In less than two weeks I am going to embark on a grand sailing adventure with my family. We are leaving our very New York life and moving on to this Catamaran. For a year! Sailing in the Caribbean for six months. Then crossing the Atlantic and sailing in the Mediterranean for six months. Amazing right?
Here is my dirty secret, my confession. I’m not much of sailor, and I don’t love it.
When I tell people what we are about to do, after asking lots of questions about home schooling (why is home schooling always the first thing people ask about? I will deal with that obsession another time.). They say something along the lines of “you must be a extremely experienced sailor type.” I answer, “My best sailing skill is making cocktails.” Which would be a vaguely amusing throw away line if it were not so accurate. I’m dyslexic and have trouble with my right and left never mind port and starboard. Keeping the boat in the right relationship to the wind makes my head want to explode. I find driving a small car nerve racking. Being at the wheel of a 55 foot vessel, that has the people I love on board and represents the sum total of everything we own, makes me want to throw–up with fear. While we are on the subject, I get seasick. So why on earth am I going this?

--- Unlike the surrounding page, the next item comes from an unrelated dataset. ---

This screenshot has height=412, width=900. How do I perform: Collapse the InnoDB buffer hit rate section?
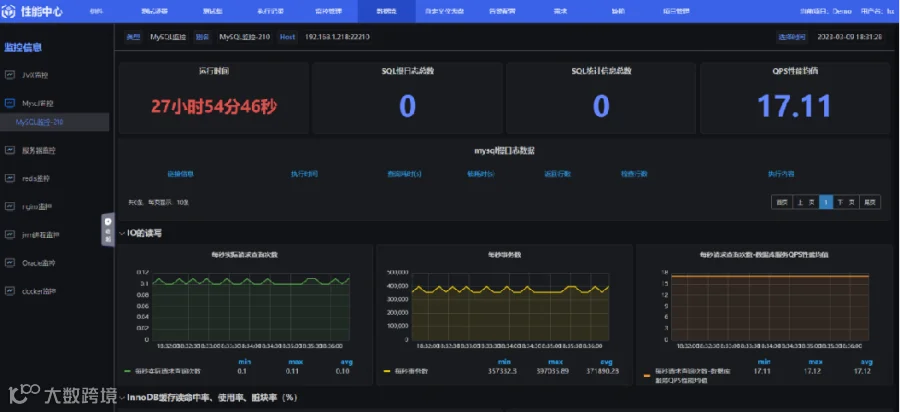122,397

I’m a sucker for adventure. Brought up in Australia by a single mother and American popular culture, the call to adventure is strong in me. I want to do interesting, extraordinary things. This counts big time.
More importantly it’s my husbands life long dream. For my generation, brought up on movies made by those that worshiped at the altar of Joseph Campbell, there is little more sacred than followings ones dreams. Yes, Spielberg and Lucas I’m blaming you. Maybe second only to our obsession with needing to be cool. When my kids are doing something really hideous the first thing out of my mouth is “that is really uncool” like that is the worst thing you could every do. Ugh, Curt Cobain you have a lot to answer for. But I digress. Where was I? Dreams. As far as dreams go this one is a pretty good one, as apposed to going to the North Pole on dog sleds or walking across the Sahara. It’s a year of summer. We’re are going to go to some fabulous places. It is an unprecedented chance to do something exceptionally cool (oh dear there I go) with the whole family.
I have also already discovered while sailing that along with my lack of natural ability and unstable stomach that I am rather brave. I can cut a line (rope for the uninitiated) with a knife remarkably quickly when required. I will stand on the bow of boat in 50-knot winds and horizontal rain and try to wrestle a mooring on to a cleat. When I break a finger wrestling said mooring I will not totally freak out and bail. (Note sailing metaphor.)
I like leaning theses things about myself. Things you only learn through challenge and adventure. So I’m excited by the challenge that will be Sailing Ondine. Teaching our kids, living in a completely new way, sailing and the biggest challenge, crossing the Atlantic. Even if I will be riding the porcelain bus most of the way. Bring it on!